En 41, elle débute des études de médecine à Rennes. Son Ausweis lui permet de circuler en zone interdite sur une belle partie de la côte nord pour retourner voir ses parents. Elle devient un élément clé du réseau littoral dont font aussi parti ses parents. Avec son vélo elle transporte des messages ou des plans des défenses côtières qui intéressent les alliés et les services secrets britanniques. Elle sert aussi aux liaisons avec le réseau de Rennes qui dispose d’un émetteur clandestin. Quand les premiers résistants sont arrêtés en 1941 elle continue ses actions. En mai 1942 une traction noire se gare devant son logement à Rennes : on vient l’arrêter.

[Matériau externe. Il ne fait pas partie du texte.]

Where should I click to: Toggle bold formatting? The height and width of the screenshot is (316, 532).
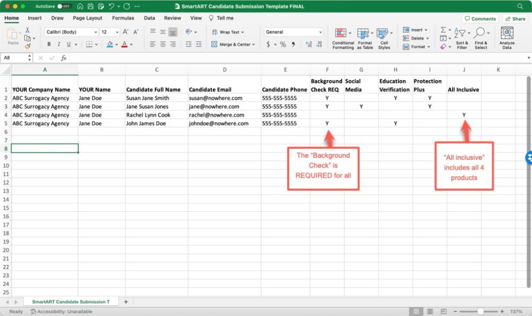point(49,44)
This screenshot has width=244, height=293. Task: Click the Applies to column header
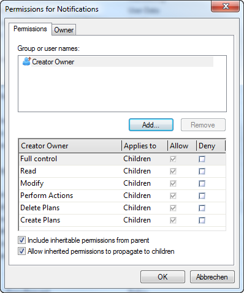click(x=145, y=146)
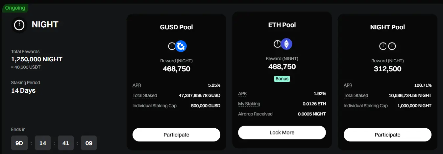Click the NIGHT Pool card title
This screenshot has height=154, width=443.
(x=387, y=27)
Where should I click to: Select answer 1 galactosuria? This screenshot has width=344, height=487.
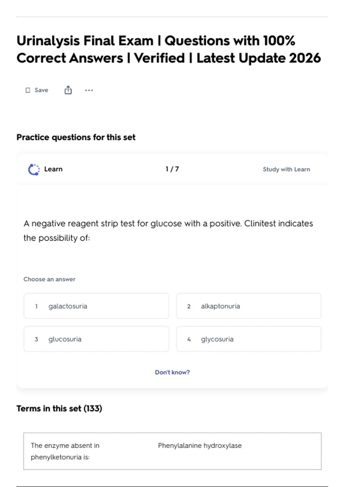point(96,306)
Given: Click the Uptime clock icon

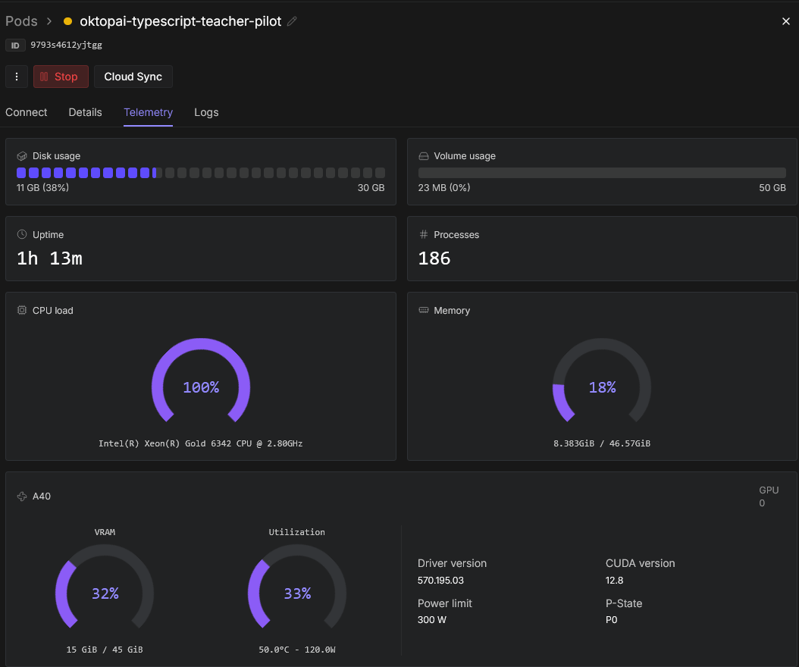Looking at the screenshot, I should 22,234.
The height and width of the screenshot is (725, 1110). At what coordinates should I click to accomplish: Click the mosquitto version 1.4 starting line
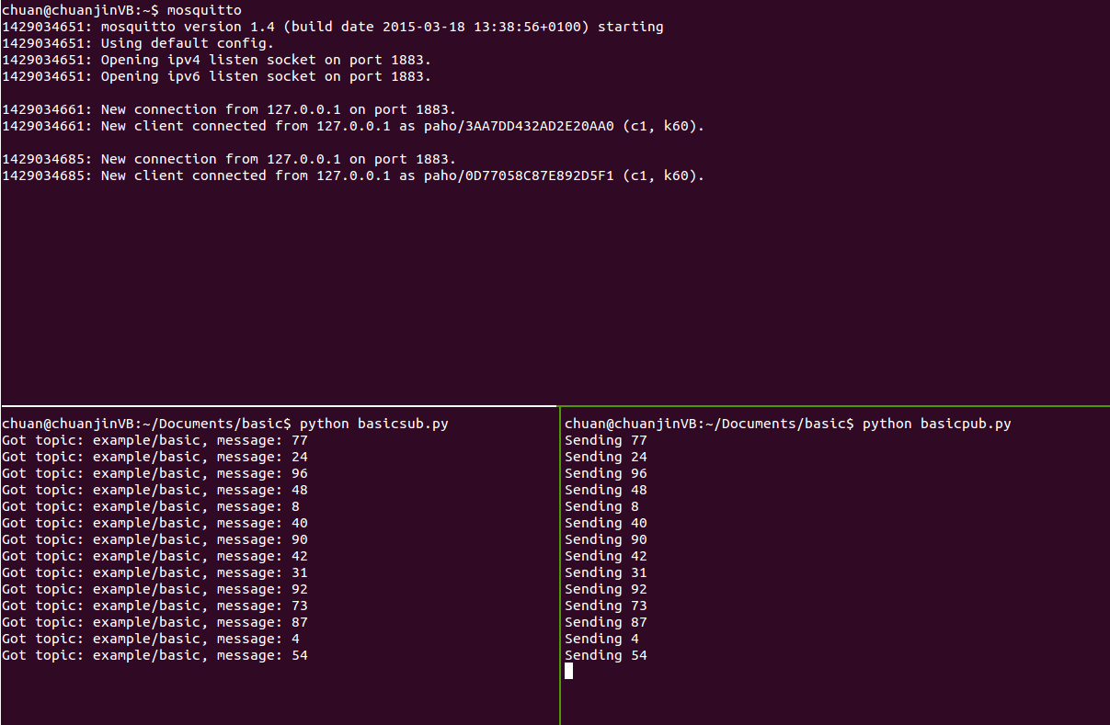click(331, 27)

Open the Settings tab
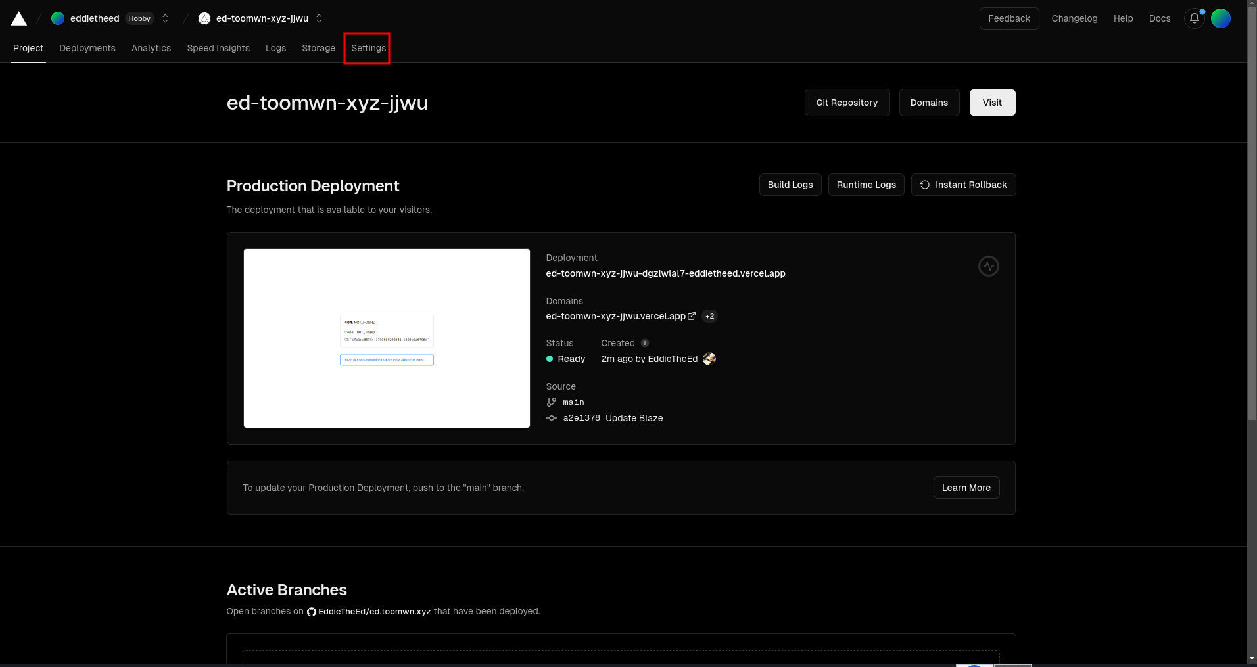click(368, 48)
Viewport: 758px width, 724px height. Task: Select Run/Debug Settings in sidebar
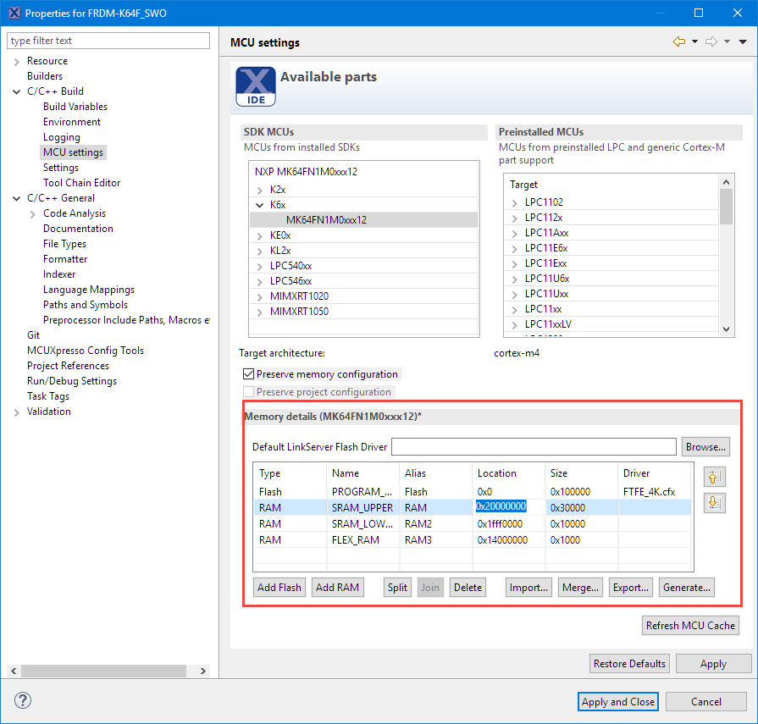tap(71, 381)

Le réseau est victime d’une infiltration, celle d’un agent double qui travaille pour les allemands.
Déportée à Ravensbrück
Condamnée à mort elle sera déportée anonymement (Nach und Nebel) au camp de femmes de Ravensbrück en juillet 43 avec 58 autres femmes dont sa mère. Elle va y travailler pour Siemens jusqu’à l’été 44 où elle sera chargée des bébés qui naissent dans le camp. Elle raconte:
« Nous leur faisions des tétines avec des doigts coupés dans des gants… On se battait pour la vie coûte que coûte »
A la fin de la guerre elle transférée à Mauthausen et sera libérée le 21 avril 1945.
Célestin Perrigault (96 ans)
Le 19 juin 1940 Célestin Perrigault est âgé de 18 ans. Il est à l'époque en deuxième année à l’école Normale de Quimper pour devenir instituteur. Son école est fermée ce matin-là à cause de l’arrivée imminente des Allemands dans le Finistère.« Je décide de gagner l’Angleterre : se rendre à Brest c’était presque plus simple que de rentrer chez moi en Ille et Vilaine !»
Avec un copain, il prend la route à pied en pleine débâcle des alliés. Un camion de Polonais les prend tous les deux. Sur la route de Brest ils dépannent une voiture de civils et apprennent que le port de Brest, attaqué par l’aviation allemande, est impraticable. Alors ils empruntent des vélos à Sizun pour se rendre dans un petit port et tenter d’embarquer sur un bateau de pêche. En vain : les Allemands sont déjà là.
Célestin sera nommé instituteur stagiaire au Huelgoat en 1941 et mettra longtemps à prendre contact avec la Résistance locale. C’est au club de foot que cela va se produire en 1943 ; un jour il entend dire qu’il manque trois joueurs sans doute partis pour l’Espagne.
« Finalement un gars vient à côté de moi faire ses lacets et me parler discrètement. Il va me demander de patienter en attendant qu’on me confie une mission » nous raconte Célestin.
Au contact des FTPF il se forge des convictions politiques : « on avait l’espoir d’un monde meilleur » dit-il. Dès lors il se revendique communiste. Il aura d’abord un rôle dans l’ombre : celui de ravitailler les maquis car « ceux qui rentrent dans la clandestinité sont autant de bouches à nourrir, mais heureusement, ajoute-t-il, il y avait beaucoup de solidarité dans les campagnes bretonnes ». Les parachutages d’armes et d’explosifs pour aider au combat contre les allemands n’arriveront dans son groupe qu’à la fin de la guerre.